Em sua defesa, o servidor alegou: a compatibilidade de horários e a possibilidade legal de acúmulo de função

Os embargos foram julgados, na quarta, pelas Câmaras Reunidas do TJAM (Foto: Raphael Alves/TJ-AM)

Manaus – O Tribunal de Justiça do Amazonas (TJAM) rejeitou os embargos de declaração interpostos por um docente da rede pública estadual de ensino e confirmou a decisão de que o profissional não pode exercer cargo cumulativo de docente na Secretaria de Estado de Educação (Seduc) e de fiscal de transporte da Superintendência Municipal de Transportes Urbanos (SMTU).

Os embargos foram julgados, na última quarta-feira (5), pelas Câmaras Reunidas do TJAM, com o colegiado de magistrados da Corte Estadual acompanhando de forma unânime o voto do relator do processo nº 0001206-71.2017.8.04.0000, desembargador Wellington José de Araújo.

Nos autos, o servidor público contestou a determinação da Comissão Permanente de Acúmulo de Cargos da Secretaria Municipal de Administração (Semad), que instaurou contra ele um processo administrado sugerindo sua exoneração do cargo de fiscal de transporte pela inobservância das diretrizes trabalhistas vigentes.

Em sua defesa, o servidor alegou: a compatibilidade de horários dos dois empregos e a possibilidade legal de acúmulo de função no serviço público, tendo em vista a tecnicidade do cargo de fiscal de trânsito, argumentos aceitos, inicialmente, pelo juízo de 1ª instância, mas revistos em grau de recurso, com decisão favorável à SMTU, o que levou o servidor a ingressar com embargos de declaração à decisão.

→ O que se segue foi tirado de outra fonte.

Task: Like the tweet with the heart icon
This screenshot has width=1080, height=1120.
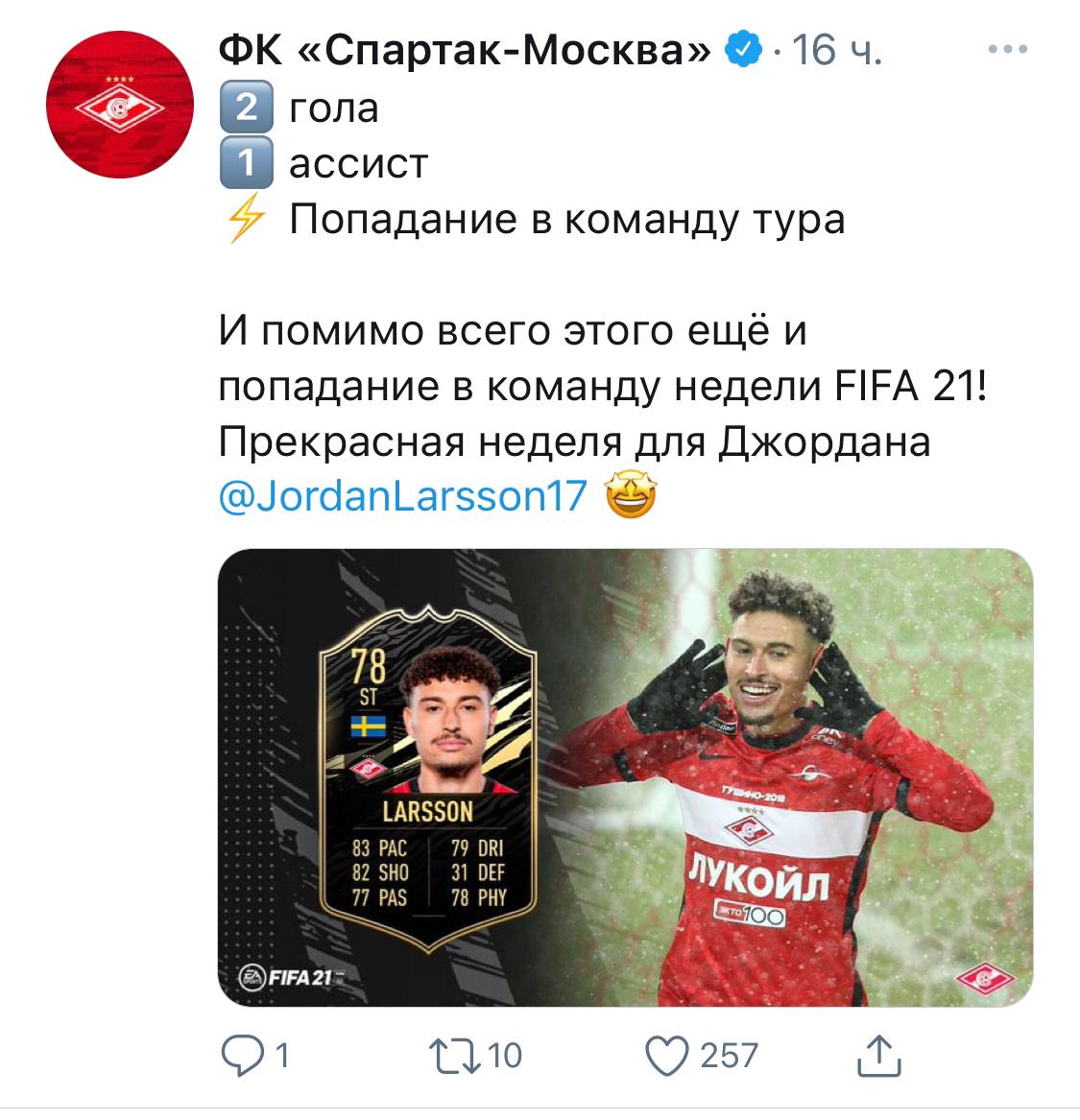Action: (666, 1056)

O relator do processo, desembargador Wellington José de Araújo, afirmou em seu voto que o acúmulo dos cargos públicos de professor e técnico – exceção prevista no Art. 37 inciso XVI da Constituição Federal (CF) – não encontra fundamento na real atividade exercida pelo servidor em questão. “No caso dos autos, tem-se que as atribuições do cargo ocupado pelo impetrante inserem-se notadamente no funcionamento burocrático característico da administração pública”, apontou o relator.